Neue multipolare Welt – Die Perspektive von Pankaj Mishra


2014 erhielt der indische Historiker und Publizist Pankaj Mishra für sein Buch "Aus den Ruinen des Empires. Die Revolte gegen den Westen und der Wiederaufstieg Asiens"“ den Leipziger Buchpreis zur europäischen Verständigung verliehen. Gewürdigt wurde damals der nicht-europäische Blick auf den Westen, den der Autor in seinem Werk entfaltet. Dieser sei, so informiert die Website der Stadt Leipzig, für die Selbstverständigung Europas über die eigene Rolle in der heutigen Welt unentbehrlich.

Am 26.03.2023 hat das ZDF den zwischen Indien und Europa pendelnden Erfolgsautor zu Wort kommen lassen - befragt von dem Philosophen Richard David Precht. Wir freuen uns darüber, denn ein nicht-europäischer Blick auf die Dinge ist heute nötiger denn je.

Zeigedaten zu Seiten und Bildschirmen:
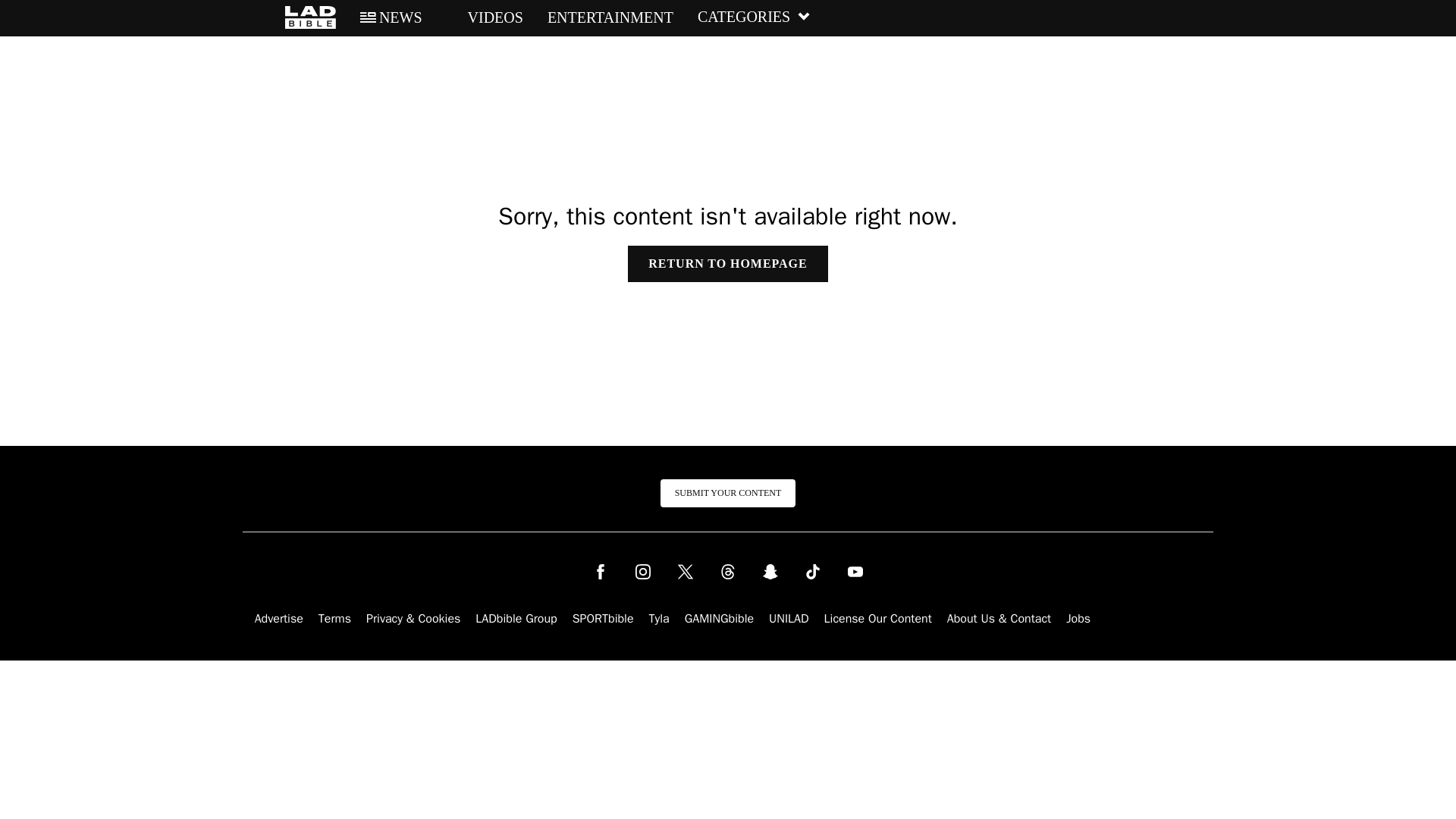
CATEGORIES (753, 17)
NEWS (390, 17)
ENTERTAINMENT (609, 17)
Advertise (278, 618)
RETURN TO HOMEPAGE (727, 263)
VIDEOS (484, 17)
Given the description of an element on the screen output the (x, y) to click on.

==

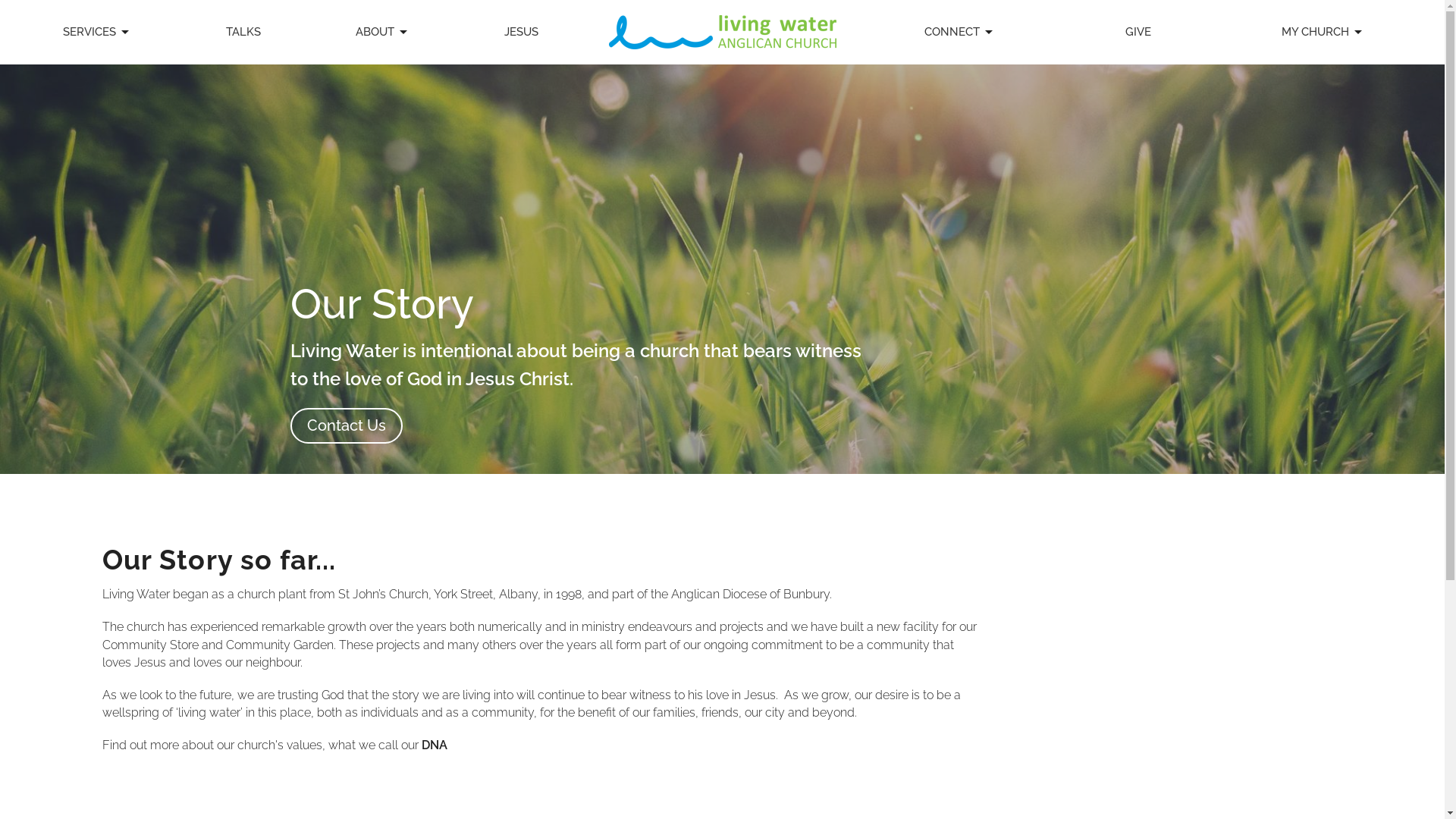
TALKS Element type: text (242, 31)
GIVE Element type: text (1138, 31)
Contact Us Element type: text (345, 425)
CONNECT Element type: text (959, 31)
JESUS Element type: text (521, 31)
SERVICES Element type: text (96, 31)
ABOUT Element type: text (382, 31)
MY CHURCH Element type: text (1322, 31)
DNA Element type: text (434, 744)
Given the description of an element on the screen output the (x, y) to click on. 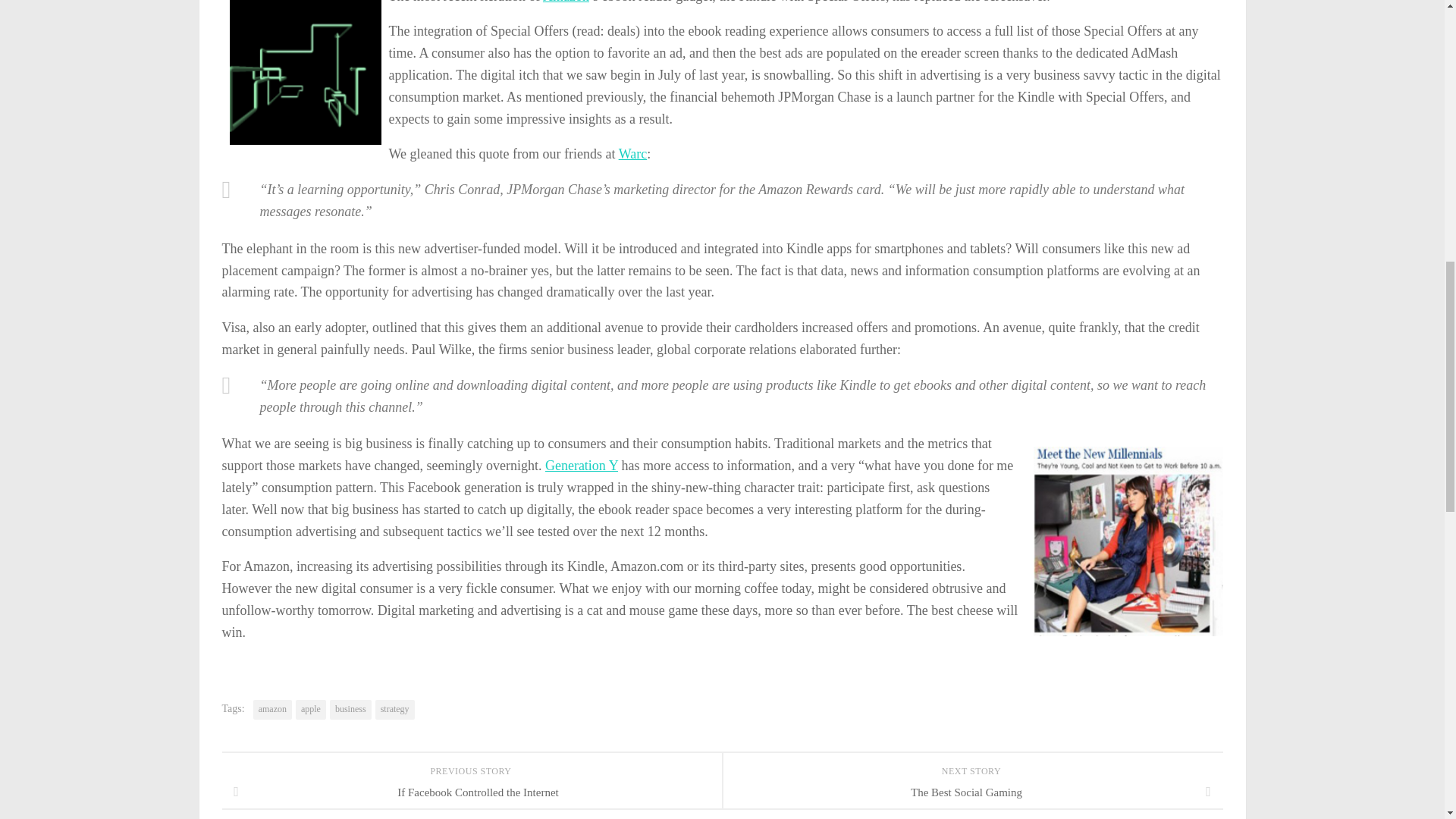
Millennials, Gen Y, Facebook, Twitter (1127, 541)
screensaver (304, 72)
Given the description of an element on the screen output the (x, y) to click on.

§ Zu erledigen: Führen Sie den Text über Pankaj Mishras Sicht auf eine multipolare Welt im Anschluss an seinen letzten Satz fort.

§ Das Ergebnis:
Seit dem Ukraine-Krieg scheint, zumindest können wir das für Deutschland sagen, das Gesichtsfeld eher enger zu werden. Viele außereuropäische Geschehnisse, z.B. die Kriege in der Westsahara oder im Jemen, sind kaum noch eine Meldung wert. Es gibt kaum noch Gegenentwürfe zur Politik der USA, die auch von Ländern des globalen Südens erwarten, sich der Konfrontation mit Russland und China anzuschließen.

Aber sind Europa und die USA überhaupt noch der Nabel der Welt? Mishra verneint dies. Insbesondere stellt er klar, dass „die Zeit, in der der Westen durch seine Interventionen die Weltordnung bestimmte“, vorbei ist. Es gäbe heute viele wichtige Akteure auf der ganzen Welt. Und die würden die Weltordnung zunehmend gestalten. „Lassen Sie uns ihre Rolle anerkennen“, so seine Aufforderung.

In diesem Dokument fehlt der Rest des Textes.